Google Inc. on Wednesday has announced that it will ramp up the security of its free email service Gmail by automatically encrypting all the traffic carried on it, primarily in the wake of row over Chinese attacks.
The search engine giant noted that it would begin implementing the ‘Hypertext Transfer Protocol Secure’ (HTTPS) technology to protect its Gmail users from unauthorised intrusions and eavesdropping.
HTTPS is a well-known web-based protocol among geeks that merges the standard HTTP internet protocol with an extra layer based on the SSL or TLS protocol.
Such protection is normally employed by banking services as well as e-commerce websites to safeguard confidential customer details from cyber fraudsters.
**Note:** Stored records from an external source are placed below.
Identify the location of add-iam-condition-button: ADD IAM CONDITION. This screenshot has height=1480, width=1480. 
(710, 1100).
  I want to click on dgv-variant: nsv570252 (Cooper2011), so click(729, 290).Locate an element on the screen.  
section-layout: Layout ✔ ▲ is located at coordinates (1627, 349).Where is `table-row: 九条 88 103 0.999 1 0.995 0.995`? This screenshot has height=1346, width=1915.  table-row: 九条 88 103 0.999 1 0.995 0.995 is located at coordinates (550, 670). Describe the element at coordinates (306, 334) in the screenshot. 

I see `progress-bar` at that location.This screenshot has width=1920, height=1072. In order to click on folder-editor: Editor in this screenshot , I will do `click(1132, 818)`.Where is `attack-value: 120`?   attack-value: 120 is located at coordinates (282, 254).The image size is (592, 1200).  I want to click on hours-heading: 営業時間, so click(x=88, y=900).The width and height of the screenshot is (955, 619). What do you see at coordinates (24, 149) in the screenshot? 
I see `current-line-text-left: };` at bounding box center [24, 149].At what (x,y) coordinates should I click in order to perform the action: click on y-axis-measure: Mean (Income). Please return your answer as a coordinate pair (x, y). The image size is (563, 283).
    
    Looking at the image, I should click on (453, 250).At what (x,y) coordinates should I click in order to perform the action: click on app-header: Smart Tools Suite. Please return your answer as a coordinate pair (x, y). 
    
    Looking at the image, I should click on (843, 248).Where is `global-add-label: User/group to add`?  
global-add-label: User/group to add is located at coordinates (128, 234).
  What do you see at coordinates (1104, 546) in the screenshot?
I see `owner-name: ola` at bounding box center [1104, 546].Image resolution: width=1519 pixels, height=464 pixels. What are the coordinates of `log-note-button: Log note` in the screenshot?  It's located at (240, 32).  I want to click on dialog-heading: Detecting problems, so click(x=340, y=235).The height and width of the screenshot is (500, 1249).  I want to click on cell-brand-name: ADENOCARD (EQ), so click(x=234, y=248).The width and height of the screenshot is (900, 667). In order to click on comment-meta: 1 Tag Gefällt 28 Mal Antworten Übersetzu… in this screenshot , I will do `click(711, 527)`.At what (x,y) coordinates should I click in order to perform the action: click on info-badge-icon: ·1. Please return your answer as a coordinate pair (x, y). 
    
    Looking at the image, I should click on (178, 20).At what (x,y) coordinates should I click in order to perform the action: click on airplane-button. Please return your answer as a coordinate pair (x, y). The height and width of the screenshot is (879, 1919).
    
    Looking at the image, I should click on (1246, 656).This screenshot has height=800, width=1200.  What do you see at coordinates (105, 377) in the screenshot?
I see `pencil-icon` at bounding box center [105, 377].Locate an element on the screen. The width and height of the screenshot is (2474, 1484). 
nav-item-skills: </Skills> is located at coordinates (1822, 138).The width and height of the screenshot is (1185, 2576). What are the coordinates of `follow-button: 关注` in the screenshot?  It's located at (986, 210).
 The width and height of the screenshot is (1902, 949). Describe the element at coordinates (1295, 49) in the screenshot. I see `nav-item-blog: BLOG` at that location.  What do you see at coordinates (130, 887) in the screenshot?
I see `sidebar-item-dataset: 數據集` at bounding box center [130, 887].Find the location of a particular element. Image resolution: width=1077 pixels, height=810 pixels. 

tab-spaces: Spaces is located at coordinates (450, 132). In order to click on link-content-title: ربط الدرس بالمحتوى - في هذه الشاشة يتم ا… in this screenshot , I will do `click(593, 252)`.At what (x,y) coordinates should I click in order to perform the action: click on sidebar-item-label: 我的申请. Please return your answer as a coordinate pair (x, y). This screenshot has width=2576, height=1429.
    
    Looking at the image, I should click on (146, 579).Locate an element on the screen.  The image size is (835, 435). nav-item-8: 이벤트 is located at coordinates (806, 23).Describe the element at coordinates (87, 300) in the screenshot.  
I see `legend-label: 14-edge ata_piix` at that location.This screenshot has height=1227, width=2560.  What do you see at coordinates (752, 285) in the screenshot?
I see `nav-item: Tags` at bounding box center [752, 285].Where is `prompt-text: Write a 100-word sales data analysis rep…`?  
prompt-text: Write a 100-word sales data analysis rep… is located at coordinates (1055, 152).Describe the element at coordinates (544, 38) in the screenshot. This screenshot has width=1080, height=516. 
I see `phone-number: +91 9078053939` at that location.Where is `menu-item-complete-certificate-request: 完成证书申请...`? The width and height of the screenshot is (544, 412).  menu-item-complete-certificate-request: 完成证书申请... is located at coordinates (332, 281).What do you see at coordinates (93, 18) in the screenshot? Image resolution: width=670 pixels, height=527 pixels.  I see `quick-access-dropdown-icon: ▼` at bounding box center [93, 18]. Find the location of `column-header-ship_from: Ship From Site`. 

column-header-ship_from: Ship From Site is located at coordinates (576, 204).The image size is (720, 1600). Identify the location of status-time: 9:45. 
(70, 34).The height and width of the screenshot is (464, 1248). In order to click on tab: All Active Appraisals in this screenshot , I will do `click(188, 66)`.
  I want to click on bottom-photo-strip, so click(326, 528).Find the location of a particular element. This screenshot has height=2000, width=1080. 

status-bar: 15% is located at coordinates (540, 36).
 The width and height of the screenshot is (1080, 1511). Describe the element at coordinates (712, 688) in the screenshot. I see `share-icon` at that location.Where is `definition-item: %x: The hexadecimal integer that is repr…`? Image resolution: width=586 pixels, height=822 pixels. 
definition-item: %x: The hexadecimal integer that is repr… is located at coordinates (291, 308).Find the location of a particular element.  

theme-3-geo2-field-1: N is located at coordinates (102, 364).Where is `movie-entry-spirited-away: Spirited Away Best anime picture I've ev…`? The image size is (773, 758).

As of now, the HTTPS protection technology is confined to login pages to safeguard passwords, and encryption of email traffic has been an opt-in procedure as yet.
However, with this new change, the search engine bellwether has moved all the users to HTTPS security by default, under which all the email traffic on Gmail would be automatically encrypted.
The company has further argued that the benefits of such a move would perceptibly be more important than the small impediment it would cause to the email delivery speed.
Sam Schillace, Gmail Engineering Director, commented on a blog post: “Over the last few months, we’ve been researching the security/latency tradeoff and decided that turning https on for everyone was the right thing to do”.